Бабушка, пока не умерла, говорила, что это все пустая затея и напрасный труд — пришивание ног Чите простыми нитками и простой иглой. И нужна игла цыганская, а нитки — суровые. Так ее и не послушали. Так она и умерла, не увидев Читу твердо стоящей на своих ногах.
Да, бабушка умерла. Все старые люди должны умирать, так как молодым нужно освобождать место. Бабушка сама так говорила.

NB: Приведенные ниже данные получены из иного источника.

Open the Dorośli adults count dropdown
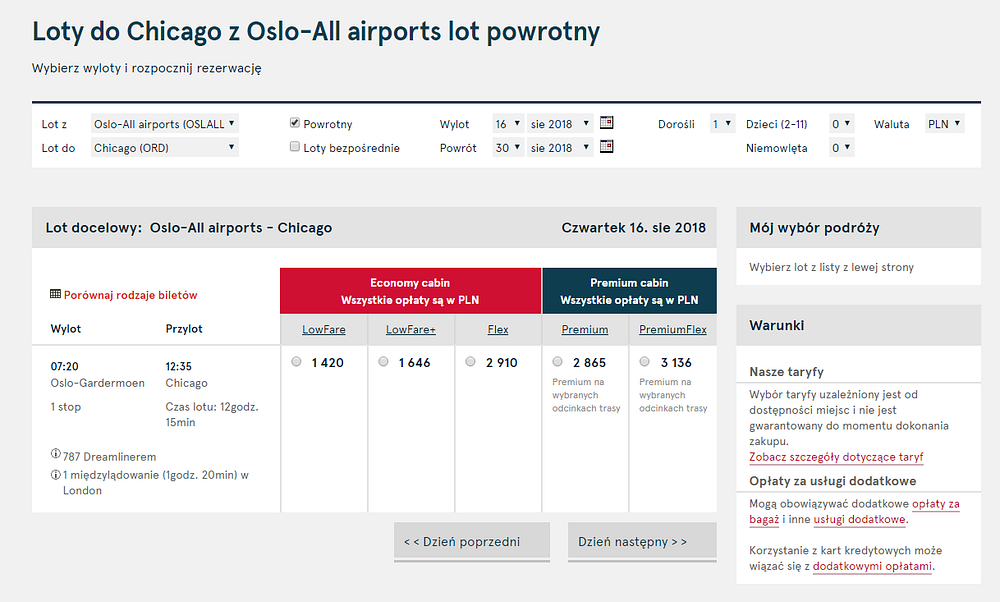The width and height of the screenshot is (1000, 602). (723, 124)
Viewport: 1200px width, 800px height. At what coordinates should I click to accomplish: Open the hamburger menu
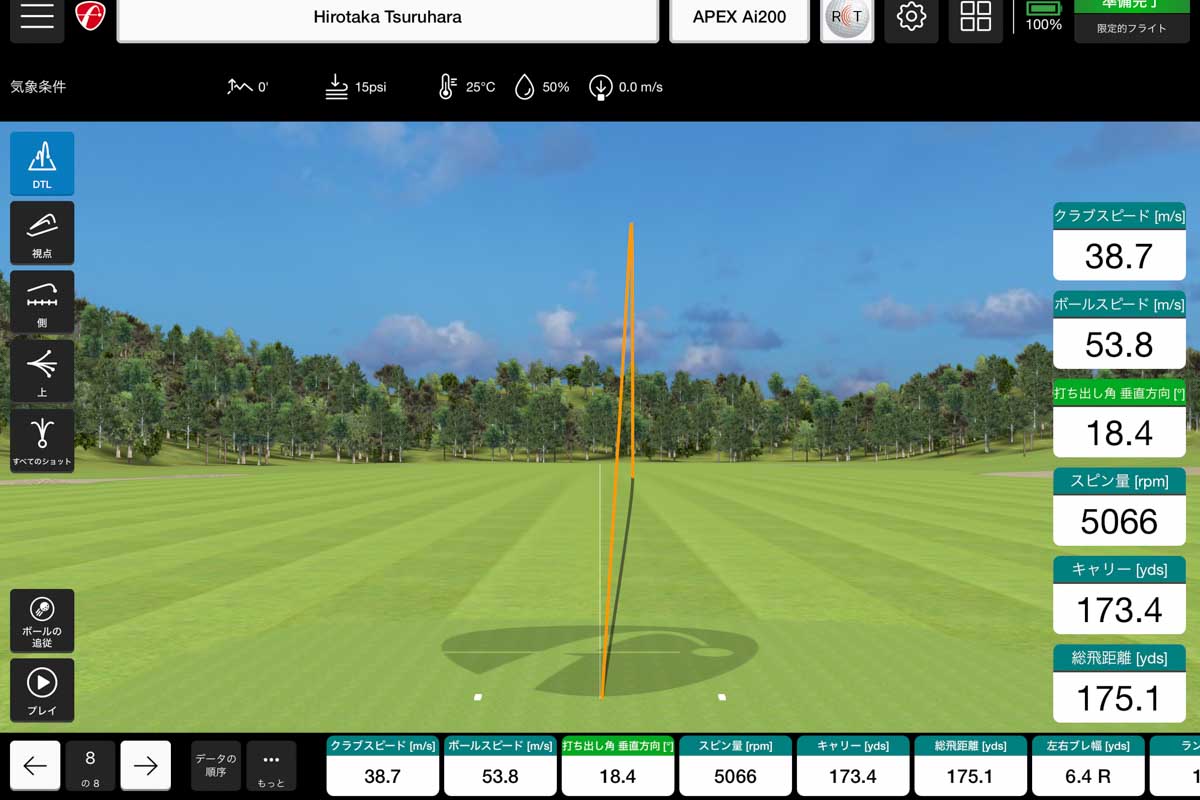pos(37,19)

Чита моя лучшая подруга, но помощница из нее плохая. Я могу ей доверить все свои тайны. Могу ей рассказывать обо всем, и она будет молча слушать, не перебьет, не скажет, как мама: «Твоя трескотня надоела», не скажет, как папа: «Я думаю. Ты мне мешаешь», не скажет, как говорила бабушка: «Говори, деточка. Я сейчас прилягу, засну, а ты говори». Чита будет сидеть и внимательно слушать, но вот помощи от нее не дождешься.
А ведь у меня столько дел. Мне нужно столько помощников. Потому, что у нас много врагов. Первый враг — Чернильник. Он печатает только черное, плохое, и то, что с «душком», то есть что плохо пахнет. А пуще всего любит ложь.
А у папы все светлое, хорошее, и больше всего папа любит правду. То есть все то, что Чернильнику не подходит. У Чернильника мечта, чтобы над землей взошло черное солнце. Чтобы света белого никто невзвидел. А у папы совсем другие мечты, прямо противоположные. Он хочет, чтобы никто не голодал и чтобы люди в тюрьмах не сидели. Чтобы у каждого был свой дом, сад и любимая работа.
Второй враг — ювелир. Он увел маму. Он думает, что все за золото можно купить. Он ошибается. Он сделал кольцо, чтобы отнять маму. А мама у меня слабая, доверчивая, верит негодяям, но я ее люблю. Я ее верну и буду о ней заботиться.
Третий враг — Розяевы. Они хозяева квартиры. Они хотят выгнать нас с папой на улицу, так как мы «жильцы беспокойные».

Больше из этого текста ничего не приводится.